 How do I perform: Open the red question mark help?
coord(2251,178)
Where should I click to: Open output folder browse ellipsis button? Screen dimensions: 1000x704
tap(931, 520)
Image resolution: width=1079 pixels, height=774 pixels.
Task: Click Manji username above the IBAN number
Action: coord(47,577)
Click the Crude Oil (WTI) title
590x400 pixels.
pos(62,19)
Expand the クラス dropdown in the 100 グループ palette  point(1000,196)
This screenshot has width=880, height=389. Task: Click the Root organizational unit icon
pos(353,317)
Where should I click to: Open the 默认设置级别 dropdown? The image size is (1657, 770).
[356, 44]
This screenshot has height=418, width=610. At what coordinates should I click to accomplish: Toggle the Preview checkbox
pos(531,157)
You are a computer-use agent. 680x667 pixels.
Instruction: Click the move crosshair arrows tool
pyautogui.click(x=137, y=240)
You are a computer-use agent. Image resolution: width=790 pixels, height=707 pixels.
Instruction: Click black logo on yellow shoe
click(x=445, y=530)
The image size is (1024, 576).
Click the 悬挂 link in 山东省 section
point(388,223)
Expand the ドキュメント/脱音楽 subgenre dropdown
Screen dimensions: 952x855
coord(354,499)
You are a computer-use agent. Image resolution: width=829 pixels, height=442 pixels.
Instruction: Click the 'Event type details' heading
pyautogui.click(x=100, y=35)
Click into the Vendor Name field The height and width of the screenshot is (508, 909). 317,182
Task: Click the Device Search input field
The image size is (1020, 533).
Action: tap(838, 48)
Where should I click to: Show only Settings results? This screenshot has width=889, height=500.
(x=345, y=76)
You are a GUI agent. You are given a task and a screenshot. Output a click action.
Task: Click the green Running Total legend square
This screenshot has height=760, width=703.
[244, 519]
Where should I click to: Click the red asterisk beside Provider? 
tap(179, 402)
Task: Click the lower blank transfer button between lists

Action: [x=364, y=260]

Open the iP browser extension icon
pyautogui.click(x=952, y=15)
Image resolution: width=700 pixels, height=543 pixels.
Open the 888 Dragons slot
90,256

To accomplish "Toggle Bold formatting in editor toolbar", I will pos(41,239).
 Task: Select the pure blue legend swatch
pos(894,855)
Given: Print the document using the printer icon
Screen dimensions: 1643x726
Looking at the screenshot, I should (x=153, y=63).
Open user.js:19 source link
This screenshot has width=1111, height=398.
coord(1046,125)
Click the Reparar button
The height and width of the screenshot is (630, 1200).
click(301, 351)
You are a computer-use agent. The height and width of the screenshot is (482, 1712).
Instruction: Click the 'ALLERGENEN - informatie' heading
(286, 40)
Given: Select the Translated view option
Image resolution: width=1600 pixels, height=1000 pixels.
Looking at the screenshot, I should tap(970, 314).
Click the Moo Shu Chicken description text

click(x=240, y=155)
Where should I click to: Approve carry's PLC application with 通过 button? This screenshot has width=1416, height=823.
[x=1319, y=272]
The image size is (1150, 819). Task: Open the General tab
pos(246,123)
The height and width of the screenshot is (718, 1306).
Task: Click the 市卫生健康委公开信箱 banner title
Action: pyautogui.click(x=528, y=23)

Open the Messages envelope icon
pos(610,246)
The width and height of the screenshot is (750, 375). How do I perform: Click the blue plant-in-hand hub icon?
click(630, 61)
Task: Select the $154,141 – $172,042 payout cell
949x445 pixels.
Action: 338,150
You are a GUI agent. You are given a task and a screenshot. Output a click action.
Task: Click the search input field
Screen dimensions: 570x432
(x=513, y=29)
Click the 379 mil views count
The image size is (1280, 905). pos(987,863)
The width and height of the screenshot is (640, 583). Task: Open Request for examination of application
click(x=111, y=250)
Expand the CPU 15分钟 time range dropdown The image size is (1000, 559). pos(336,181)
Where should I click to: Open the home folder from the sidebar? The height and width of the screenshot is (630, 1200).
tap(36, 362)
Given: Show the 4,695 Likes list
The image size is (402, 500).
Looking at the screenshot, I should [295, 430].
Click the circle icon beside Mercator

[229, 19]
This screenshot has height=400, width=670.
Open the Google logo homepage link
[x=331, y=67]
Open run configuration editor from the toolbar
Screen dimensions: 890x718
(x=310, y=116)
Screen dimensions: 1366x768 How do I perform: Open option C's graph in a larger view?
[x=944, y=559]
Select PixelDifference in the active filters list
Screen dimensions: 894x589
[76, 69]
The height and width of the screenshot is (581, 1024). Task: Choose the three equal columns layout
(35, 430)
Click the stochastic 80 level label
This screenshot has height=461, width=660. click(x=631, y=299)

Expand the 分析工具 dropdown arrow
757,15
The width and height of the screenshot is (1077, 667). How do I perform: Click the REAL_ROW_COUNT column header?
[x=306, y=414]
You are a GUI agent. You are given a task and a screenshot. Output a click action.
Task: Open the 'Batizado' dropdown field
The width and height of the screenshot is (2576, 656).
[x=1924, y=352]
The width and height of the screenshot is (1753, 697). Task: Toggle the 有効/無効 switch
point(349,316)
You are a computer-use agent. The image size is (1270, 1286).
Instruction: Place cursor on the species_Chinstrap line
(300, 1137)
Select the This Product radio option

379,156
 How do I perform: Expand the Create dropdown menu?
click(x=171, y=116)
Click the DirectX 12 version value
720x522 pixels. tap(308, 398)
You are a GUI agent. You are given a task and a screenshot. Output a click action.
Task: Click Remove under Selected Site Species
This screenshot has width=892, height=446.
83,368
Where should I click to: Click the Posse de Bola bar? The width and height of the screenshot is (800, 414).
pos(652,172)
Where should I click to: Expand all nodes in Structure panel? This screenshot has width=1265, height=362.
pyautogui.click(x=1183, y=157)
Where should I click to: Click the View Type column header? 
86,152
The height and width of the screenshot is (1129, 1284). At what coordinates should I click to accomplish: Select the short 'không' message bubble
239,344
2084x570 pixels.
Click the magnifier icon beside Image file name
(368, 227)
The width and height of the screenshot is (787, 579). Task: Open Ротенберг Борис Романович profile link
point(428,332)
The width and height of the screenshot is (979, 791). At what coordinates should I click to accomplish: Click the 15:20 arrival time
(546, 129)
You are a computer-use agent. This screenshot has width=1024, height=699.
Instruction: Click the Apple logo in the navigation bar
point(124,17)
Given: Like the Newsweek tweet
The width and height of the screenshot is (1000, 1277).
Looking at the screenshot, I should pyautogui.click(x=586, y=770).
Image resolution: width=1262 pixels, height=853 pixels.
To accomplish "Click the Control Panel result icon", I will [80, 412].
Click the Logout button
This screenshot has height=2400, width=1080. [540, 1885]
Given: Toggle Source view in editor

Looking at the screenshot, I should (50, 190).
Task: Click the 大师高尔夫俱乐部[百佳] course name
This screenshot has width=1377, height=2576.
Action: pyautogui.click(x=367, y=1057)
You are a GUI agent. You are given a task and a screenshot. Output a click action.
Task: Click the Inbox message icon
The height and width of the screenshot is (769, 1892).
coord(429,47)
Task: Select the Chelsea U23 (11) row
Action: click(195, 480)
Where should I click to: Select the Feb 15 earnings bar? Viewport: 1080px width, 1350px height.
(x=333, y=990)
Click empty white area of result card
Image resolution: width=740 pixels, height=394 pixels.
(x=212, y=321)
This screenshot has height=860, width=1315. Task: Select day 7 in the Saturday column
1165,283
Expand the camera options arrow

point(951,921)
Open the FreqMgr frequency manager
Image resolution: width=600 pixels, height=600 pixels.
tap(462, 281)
• • • •
**Exercise requirements:**
Each line of the material should be duplicated exactly, please.

**Your solution:**
 How do I perform: Open the red question mark help?
coord(2251,178)
Where should I click to: Open output folder browse ellipsis button? Screen dimensions: 1000x704
tap(931, 520)
Image resolution: width=1079 pixels, height=774 pixels.
Task: Click Manji username above the IBAN number
Action: coord(47,577)
Click the Crude Oil (WTI) title
590x400 pixels.
pos(62,19)
Expand the クラス dropdown in the 100 グループ palette  point(1000,196)
This screenshot has width=880, height=389. Task: Click the Root organizational unit icon
pos(353,317)
Where should I click to: Open the 默认设置级别 dropdown? The image size is (1657, 770).
[356, 44]
This screenshot has height=418, width=610. At what coordinates should I click to accomplish: Toggle the Preview checkbox
pos(531,157)
You are a computer-use agent. 680x667 pixels.
Instruction: Click the move crosshair arrows tool
pyautogui.click(x=137, y=240)
You are a computer-use agent. Image resolution: width=790 pixels, height=707 pixels.
Instruction: Click black logo on yellow shoe
click(x=445, y=530)
The image size is (1024, 576).
Click the 悬挂 link in 山东省 section
point(388,223)
Expand the ドキュメント/脱音楽 subgenre dropdown
Screen dimensions: 952x855
coord(354,499)
You are a computer-use agent. Image resolution: width=829 pixels, height=442 pixels.
Instruction: Click the 'Event type details' heading
pyautogui.click(x=100, y=35)
Click into the Vendor Name field The height and width of the screenshot is (508, 909). 317,182
Task: Click the Device Search input field
The image size is (1020, 533).
Action: tap(838, 48)
Where should I click to: Show only Settings results? This screenshot has width=889, height=500.
(x=345, y=76)
You are a GUI agent. You are given a task and a screenshot. Output a click action.
Task: Click the green Running Total legend square
This screenshot has height=760, width=703.
[244, 519]
Where should I click to: Click the red asterisk beside Provider? 
tap(179, 402)
Task: Click the lower blank transfer button between lists

Action: [x=364, y=260]

Open the iP browser extension icon
pyautogui.click(x=952, y=15)
Image resolution: width=700 pixels, height=543 pixels.
Open the 888 Dragons slot
90,256

To accomplish "Toggle Bold formatting in editor toolbar", I will pos(41,239).
 Task: Select the pure blue legend swatch
pos(894,855)
Given: Print the document using the printer icon
Screen dimensions: 1643x726
Looking at the screenshot, I should (x=153, y=63).
Open user.js:19 source link
This screenshot has width=1111, height=398.
coord(1046,125)
Click the Reparar button
The height and width of the screenshot is (630, 1200).
click(301, 351)
You are a computer-use agent. The height and width of the screenshot is (482, 1712).
Instruction: Click the 'ALLERGENEN - informatie' heading
(286, 40)
Given: Select the Translated view option
Image resolution: width=1600 pixels, height=1000 pixels.
Looking at the screenshot, I should tap(970, 314).
Click the Moo Shu Chicken description text

click(x=240, y=155)
Where should I click to: Approve carry's PLC application with 通过 button? This screenshot has width=1416, height=823.
[x=1319, y=272]
The image size is (1150, 819). Task: Open the General tab
pos(246,123)
The height and width of the screenshot is (718, 1306).
Task: Click the 市卫生健康委公开信箱 banner title
Action: pyautogui.click(x=528, y=23)

Open the Messages envelope icon
pos(610,246)
The width and height of the screenshot is (750, 375). How do I perform: Click the blue plant-in-hand hub icon?
click(630, 61)
Task: Select the $154,141 – $172,042 payout cell
949x445 pixels.
Action: 338,150
You are a GUI agent. You are given a task and a screenshot. Output a click action.
Task: Click the search input field
Screen dimensions: 570x432
(x=513, y=29)
Click the 379 mil views count
The image size is (1280, 905). pos(987,863)
The width and height of the screenshot is (640, 583). Task: Open Request for examination of application
click(x=111, y=250)
Expand the CPU 15分钟 time range dropdown The image size is (1000, 559). pos(336,181)
Where should I click to: Open the home folder from the sidebar? The height and width of the screenshot is (630, 1200).
tap(36, 362)
Given: Show the 4,695 Likes list
The image size is (402, 500).
Looking at the screenshot, I should [295, 430].
Click the circle icon beside Mercator

[229, 19]
This screenshot has height=400, width=670.
Open the Google logo homepage link
[x=331, y=67]
Open run configuration editor from the toolbar
Screen dimensions: 890x718
(x=310, y=116)
Screen dimensions: 1366x768 How do I perform: Open option C's graph in a larger view?
[x=944, y=559]
Select PixelDifference in the active filters list
Screen dimensions: 894x589
[76, 69]
The height and width of the screenshot is (581, 1024). Task: Choose the three equal columns layout
(35, 430)
Click the stochastic 80 level label
This screenshot has height=461, width=660. click(x=631, y=299)

Expand the 分析工具 dropdown arrow
757,15
The width and height of the screenshot is (1077, 667). How do I perform: Click the REAL_ROW_COUNT column header?
[x=306, y=414]
You are a GUI agent. You are given a task and a screenshot. Output a click action.
Task: Open the 'Batizado' dropdown field
The width and height of the screenshot is (2576, 656).
[x=1924, y=352]
The width and height of the screenshot is (1753, 697). Task: Toggle the 有効/無効 switch
point(349,316)
You are a computer-use agent. The image size is (1270, 1286).
Instruction: Place cursor on the species_Chinstrap line
(300, 1137)
Select the This Product radio option

379,156
 How do I perform: Expand the Create dropdown menu?
click(x=171, y=116)
Click the DirectX 12 version value
720x522 pixels. tap(308, 398)
You are a GUI agent. You are given a task and a screenshot. Output a click action.
Task: Click Remove under Selected Site Species
This screenshot has width=892, height=446.
83,368
Where should I click to: Click the Posse de Bola bar? The width and height of the screenshot is (800, 414).
pos(652,172)
Where should I click to: Expand all nodes in Structure panel? This screenshot has width=1265, height=362.
pyautogui.click(x=1183, y=157)
Where should I click to: Click the View Type column header? 
86,152
The height and width of the screenshot is (1129, 1284). At what coordinates should I click to accomplish: Select the short 'không' message bubble
239,344
2084x570 pixels.
Click the magnifier icon beside Image file name
(368, 227)
The width and height of the screenshot is (787, 579). Task: Open Ротенберг Борис Романович profile link
point(428,332)
The width and height of the screenshot is (979, 791). At what coordinates should I click to accomplish: Click the 15:20 arrival time
(546, 129)
You are a computer-use agent. This screenshot has width=1024, height=699.
Instruction: Click the Apple logo in the navigation bar
point(124,17)
Given: Like the Newsweek tweet
The width and height of the screenshot is (1000, 1277).
Looking at the screenshot, I should pyautogui.click(x=586, y=770).
Image resolution: width=1262 pixels, height=853 pixels.
To accomplish "Click the Control Panel result icon", I will [80, 412].
Click the Logout button
This screenshot has height=2400, width=1080. [540, 1885]
Given: Toggle Source view in editor

Looking at the screenshot, I should (50, 190).
Task: Click the 大师高尔夫俱乐部[百佳] course name
This screenshot has width=1377, height=2576.
Action: pyautogui.click(x=367, y=1057)
You are a GUI agent. You are given a task and a screenshot. Output a click action.
Task: Click the Inbox message icon
The height and width of the screenshot is (769, 1892).
coord(429,47)
Task: Select the Chelsea U23 (11) row
Action: click(195, 480)
Where should I click to: Select the Feb 15 earnings bar? Viewport: 1080px width, 1350px height.
(x=333, y=990)
Click empty white area of result card
Image resolution: width=740 pixels, height=394 pixels.
(x=212, y=321)
This screenshot has height=860, width=1315. Task: Select day 7 in the Saturday column
1165,283
Expand the camera options arrow

point(951,921)
Open the FreqMgr frequency manager
Image resolution: width=600 pixels, height=600 pixels.
tap(462, 281)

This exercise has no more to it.